February 05, 2018 10:41 PM
At a memorial service inside a Russian orthodox church Jan. 4 in Pittsburgh, a 35-year-old widow from Siberia mourned the death her husband.
Anton Kamaev, a Russian tourist, had been the victim of a random shooting days before. His wife Olga speaks not a word of English, and until that week, had never left Russia.
She was overwhelmed with grief. Anton Kamaev was riding in a car in Pittsburgh when a bullet came through the window and struck him in the head. After days in the hospital, doctors determined Anton Kamaev was brain-dead.
"He was trying to get up from bed. First 24 hours, they thought he has a chance," said friend Vladimir Shlyaktin. "But after bullet exploded on his brain and cut the main artery and it kept bleeding, he become brain-dead in four days."
The question became: would his family be willing to donate his organs?
Hours after Kamaev's death, at a home in Apple Valley, the phone rang. It was 8 p.m. Thirty-five-year-old John Bond – an eight-year veteran of the Minnesota Army National Guard – got the call he'd been waiting a year-and-a-half for.
A kidney was waiting for him.
But in order to get it, he and his wife Erin needed to get on a plane right away, and get to the VA Hospital in Pittsburgh.
Just 16 hours after getting the call, John Bond underwent surgery to get his new kidney. The surgery was a success.

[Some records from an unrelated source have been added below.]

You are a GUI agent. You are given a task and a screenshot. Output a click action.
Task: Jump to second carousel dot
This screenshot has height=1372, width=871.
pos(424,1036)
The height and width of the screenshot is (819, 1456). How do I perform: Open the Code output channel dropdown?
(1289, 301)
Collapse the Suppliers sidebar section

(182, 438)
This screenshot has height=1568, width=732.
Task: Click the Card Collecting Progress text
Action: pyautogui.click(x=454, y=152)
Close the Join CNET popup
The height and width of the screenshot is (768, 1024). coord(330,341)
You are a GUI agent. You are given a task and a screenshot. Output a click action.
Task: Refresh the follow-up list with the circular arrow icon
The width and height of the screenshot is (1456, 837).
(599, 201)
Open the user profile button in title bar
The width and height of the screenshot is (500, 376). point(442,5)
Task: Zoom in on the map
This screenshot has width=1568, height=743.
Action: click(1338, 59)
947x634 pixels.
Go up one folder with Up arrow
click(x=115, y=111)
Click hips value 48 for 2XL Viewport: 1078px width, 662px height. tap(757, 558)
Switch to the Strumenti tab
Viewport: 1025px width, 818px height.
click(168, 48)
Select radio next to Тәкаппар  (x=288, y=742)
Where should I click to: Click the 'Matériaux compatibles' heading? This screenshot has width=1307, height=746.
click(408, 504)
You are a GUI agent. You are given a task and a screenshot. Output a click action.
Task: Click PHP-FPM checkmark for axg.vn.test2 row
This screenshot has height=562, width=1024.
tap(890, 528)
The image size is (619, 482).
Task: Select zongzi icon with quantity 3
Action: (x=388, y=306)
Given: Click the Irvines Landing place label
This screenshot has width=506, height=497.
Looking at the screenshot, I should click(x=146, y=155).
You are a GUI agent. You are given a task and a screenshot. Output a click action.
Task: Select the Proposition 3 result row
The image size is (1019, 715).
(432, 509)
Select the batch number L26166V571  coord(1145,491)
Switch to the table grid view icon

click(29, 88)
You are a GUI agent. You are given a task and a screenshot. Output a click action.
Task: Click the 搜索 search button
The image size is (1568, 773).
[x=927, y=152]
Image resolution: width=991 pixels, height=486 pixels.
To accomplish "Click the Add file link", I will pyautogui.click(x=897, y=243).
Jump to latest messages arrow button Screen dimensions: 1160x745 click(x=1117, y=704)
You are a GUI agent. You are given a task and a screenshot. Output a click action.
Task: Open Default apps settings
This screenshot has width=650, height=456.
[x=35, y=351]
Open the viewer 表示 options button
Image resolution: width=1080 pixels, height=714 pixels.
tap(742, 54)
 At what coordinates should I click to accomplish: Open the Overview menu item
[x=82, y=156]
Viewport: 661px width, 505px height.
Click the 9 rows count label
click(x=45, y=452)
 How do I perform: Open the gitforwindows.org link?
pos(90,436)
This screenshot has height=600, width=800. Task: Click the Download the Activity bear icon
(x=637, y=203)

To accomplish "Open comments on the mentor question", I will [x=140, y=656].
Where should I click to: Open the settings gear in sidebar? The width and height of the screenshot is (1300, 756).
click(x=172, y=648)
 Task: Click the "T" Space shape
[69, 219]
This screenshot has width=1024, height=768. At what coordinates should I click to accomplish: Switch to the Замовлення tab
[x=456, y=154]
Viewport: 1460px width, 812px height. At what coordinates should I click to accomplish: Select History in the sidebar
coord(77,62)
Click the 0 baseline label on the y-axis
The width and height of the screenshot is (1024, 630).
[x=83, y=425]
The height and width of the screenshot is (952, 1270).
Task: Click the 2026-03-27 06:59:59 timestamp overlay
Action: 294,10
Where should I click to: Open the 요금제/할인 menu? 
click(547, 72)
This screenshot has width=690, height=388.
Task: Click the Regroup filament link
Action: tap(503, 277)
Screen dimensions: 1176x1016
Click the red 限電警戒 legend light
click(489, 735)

When he awakened, John learns the donor was a Russian tourist who had been murdered. Through Google, he started to put the pieces together.
He learned that just like him, his donor served in the army, was 35, and was the father of three children nearly the same age as his own.
Days after the surgery, John bond got another gift: a chance to meet the wife of the man who saved his life, a chance not guaranteed to organ recipients.
As he and Erin waited in a Pittsburgh Hotel last month, John Bond admitted he was nervous. At the same time, Olga Kamaev made her way down the hallway to meet the new caretaker of her husband's kidney.
When she walked into the room, she was greeted by John and his wife. They embraced, and John introduced Olga to Erin. They also hugged each other, two women locked together, whose lives are moving in opposite directions. Olga had lost a husband, and Erin gained the survival of one through donation.
"Thank you," Erin said, as the tears streamed down her face. "I pray for you and your children. Thank you for choosing to donate."
Olga replied through a translator.
"She wishes you good luck," the translator relayed. "She's very happy. And (Anton is) very happy for helping you."
It was an unlikely connection through a terrible and random tragedy, but one that brought two families from opposite sides of the world together in the spirit of love.